## To do:
Here is a set of records. Copy them all exactly.
(Input material)
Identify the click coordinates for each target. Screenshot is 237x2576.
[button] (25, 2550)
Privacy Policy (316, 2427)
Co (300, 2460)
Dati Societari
(End Input material)
## Response box:
Identify the click coordinates for each target. Screenshot is 237x2576.
[button] (25, 2550)
Privacy Policy (316, 2427)
Co (300, 2460)
Dati Societari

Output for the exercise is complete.